Unknown Armies ist für mich das innovativste Jetztzeit-Rollenspiel. Punkt. Selten nur lässt sich eine Aussage derart klar und unzweifelhaft treffen.
Obwohl die Bücher von William S.Burroughs (Naked Lunch), Chuck Palahniuk (Fight Club), Tim Powers, die tabloid press und die real world chaos magie als „literarische“ Ideenlieferanten dienen, ist UA etwas ganz ganz eigenes. Als Filmvorbilder ließen sich übrigens die Filme Lynch, Finchers, Cronenbergs und vielleicht die Serie Akte X vorsichtig nennen lassen, aber so ganz trifft es die Stimmung des Spiels nicht. UA ist seltsam, trippig, sehr erwachsen, psychologisch, amerikanisch  und mehr als ein wenig psychotisch, immer ein wenig neben der Spur. Ich kenne kein Rollenspiel dass ich anspruchsvoller finde. Don`t get me wrong ich liebe dieses seltsame Gefühl, das nur UA aufkommen lässt. Guckst du ? http://www.unknown-armies.com/

Unknown Armies ist mittlerweile in der hervorragenden zweiten Edition erhältlich und Atlas Games bringen ganz leise so ca. jedes halbe Jahr ein neues Werk raus. Der vorliegende Band To Go, ist ebenso wie Break Today ein Hardcover, das gut gebunden ist und sicherlich lange halten dürfte. Es umfasst 160 Seiten und neben eher mäßigen Illus sind wieder einige wirklich coole, aber etwas bleiche Fotocollagen im Buch zu finden. Die Schriftgröße kommt mir überdimensioniert vor, vielleicht damit auch die geriatrischen Rollenspieler was davon haben ;)
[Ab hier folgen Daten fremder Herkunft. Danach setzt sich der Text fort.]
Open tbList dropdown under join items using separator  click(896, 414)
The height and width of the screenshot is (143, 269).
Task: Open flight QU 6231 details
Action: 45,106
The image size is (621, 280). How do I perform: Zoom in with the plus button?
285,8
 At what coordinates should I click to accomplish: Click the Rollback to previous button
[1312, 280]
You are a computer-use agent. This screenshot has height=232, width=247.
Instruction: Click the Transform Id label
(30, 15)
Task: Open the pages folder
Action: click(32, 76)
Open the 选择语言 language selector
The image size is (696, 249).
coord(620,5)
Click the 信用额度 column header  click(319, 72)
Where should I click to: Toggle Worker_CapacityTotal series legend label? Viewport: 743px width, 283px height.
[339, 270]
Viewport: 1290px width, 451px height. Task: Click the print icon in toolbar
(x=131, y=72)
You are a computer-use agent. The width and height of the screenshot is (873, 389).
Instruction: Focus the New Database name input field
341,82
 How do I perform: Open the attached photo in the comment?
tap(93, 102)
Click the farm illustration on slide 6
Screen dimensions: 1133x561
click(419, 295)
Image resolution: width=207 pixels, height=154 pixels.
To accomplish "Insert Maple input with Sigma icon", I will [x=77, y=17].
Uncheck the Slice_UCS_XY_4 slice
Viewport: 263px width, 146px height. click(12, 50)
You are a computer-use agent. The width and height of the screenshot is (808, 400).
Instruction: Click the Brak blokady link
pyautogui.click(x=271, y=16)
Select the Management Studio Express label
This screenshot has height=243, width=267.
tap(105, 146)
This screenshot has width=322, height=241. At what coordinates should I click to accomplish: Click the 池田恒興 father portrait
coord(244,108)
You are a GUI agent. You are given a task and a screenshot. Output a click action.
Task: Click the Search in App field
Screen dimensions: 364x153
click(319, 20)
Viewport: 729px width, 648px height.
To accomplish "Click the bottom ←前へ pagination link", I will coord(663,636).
In Form von „One Shots“ und „Weep“ liegen bereits einige Abenteuer vor, diese sind jedoch in sich abgeschlossen. „To Go“ ist die erste Kampagne für UA, und was für eine ! Was ich hier vor mir liegen habe verschlägt mir schier den Atem. Die Story hier preis zu geben wäre nicht nur unmöglich sondern auch eine Schweinerei. Das Buch liesst sich wie ein Rollenspielroman und man muss höchst aufmerksam lesen um diese zum Teil komplexe Story zu verstehen. Nach einer Zusammenfassung des Plots (die aber eher neugierig macht als Fragen klärt) folgen 15 Seiten mit NPCs, die alle sehr anfassbar sind und auf ihre Weise schräg aber realistisch wirken. Hier kann man ganz schnell mit den Namen durcheinanderkommen.
Tip, gleich Notizen machen, oder gleich ne Mindmap herstellen !
Auf den letzten 110 Seiten findet sich dann die Kampagne, die ich hier in groben Zügen darstellen werde. Ein web enahncement gibt es hier :

http://www.atlas-games.com/pdf_storage/TheGambler.pdf


SPOILER !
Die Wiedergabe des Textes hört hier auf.